It’s been an interesting two years since the FCA took over regulation of the consumer credit sector.
During this time we have seen significant evolvement of the interpretation of the rules and best practice in their application, both from the firms and the regulator.
However there are some things which have not changed.
There are still 11 principles, six customer outcomes, and there is still the requirement for firms to have and maintain adequate corporate governance measures including a regulatory business plan and a full suite of firm specific policy documents.
These should be updated and maintained, and most importantly reflect the way your business actually interprets, has embedded, and lives and breathes the regulatory regime on a day-to-day basis to evidence fair customer outcomes.

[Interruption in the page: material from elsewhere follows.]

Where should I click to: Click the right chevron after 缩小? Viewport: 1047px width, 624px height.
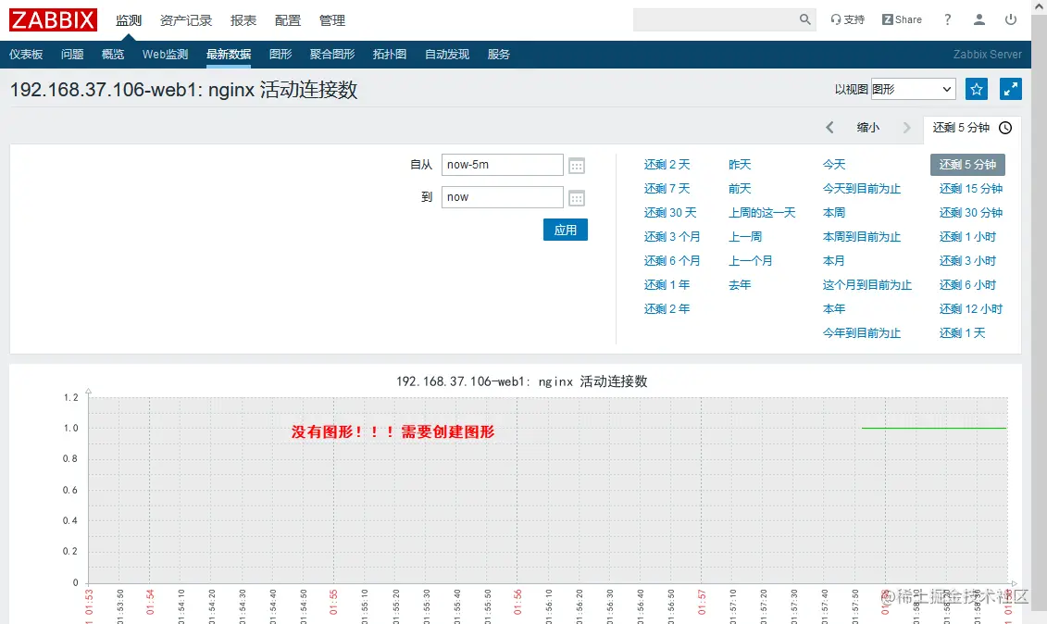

I am increasingly horrified by the advice that has and is still being given to some firms in relation to the FCA authorisation and ongoing regulatory requirements.

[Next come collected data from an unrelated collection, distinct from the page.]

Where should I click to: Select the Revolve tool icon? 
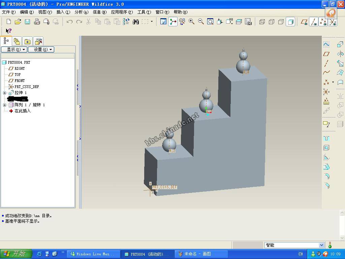coord(340,54)
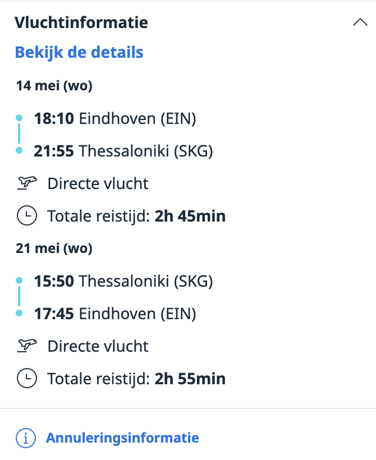Click the 17:45 Eindhoven arrival dot
The width and height of the screenshot is (376, 460).
[19, 313]
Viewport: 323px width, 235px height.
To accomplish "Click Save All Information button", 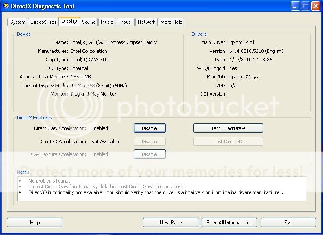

Let’s look for example at limited permission v full permission.
Depending on the nature and scope of your firm’s regulated activity you will be required to apply for either limited or full permissions.
The issue I am most concerned about for the purposes of this article is the advice that has and is being given to limited permission firms.

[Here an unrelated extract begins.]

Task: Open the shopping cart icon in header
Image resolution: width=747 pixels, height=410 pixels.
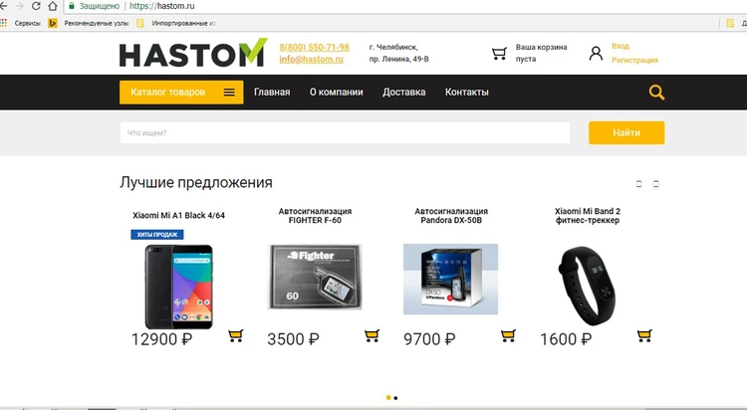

We are speaking to increasing numbers of limited permission firms who, as part of the audit and gap analysis work we do for our clients, are confused when we ask to see their policy documentation and regulatory business plan.
“We don’t need any of those, we were advised it was not necessary as we are applying for limited permission”.
When we ask who advised them of this it is invariably advice they have been given by an outsourced consultancy.
Most such firms did not actually complete the application for themselves, merely answered a series of questions from their chosen consultancy who then completed the application on their behalf.
Therefore the individual firm would likely not have actually read the conditions and guidance that goes with it.
I have been asked by a number of recent clients to confirm the requirement to have a regulatory business plan as they are adamant they were advised they did not need to have one.
So shocked were they when I showed them the section on the limited permission application form, which clearly states the FCA expectation that I have agreed to publish this article as confirmation.
For all limited permission firms, the FCA requires you to have a regulatory business plan available.
Section 7 of the application makes this point clearly.
I quote: “You must confirm you have available a regulatory business plan.
“It is important that this is tailored to the applicant firms business, otherwise it may lead to delays.”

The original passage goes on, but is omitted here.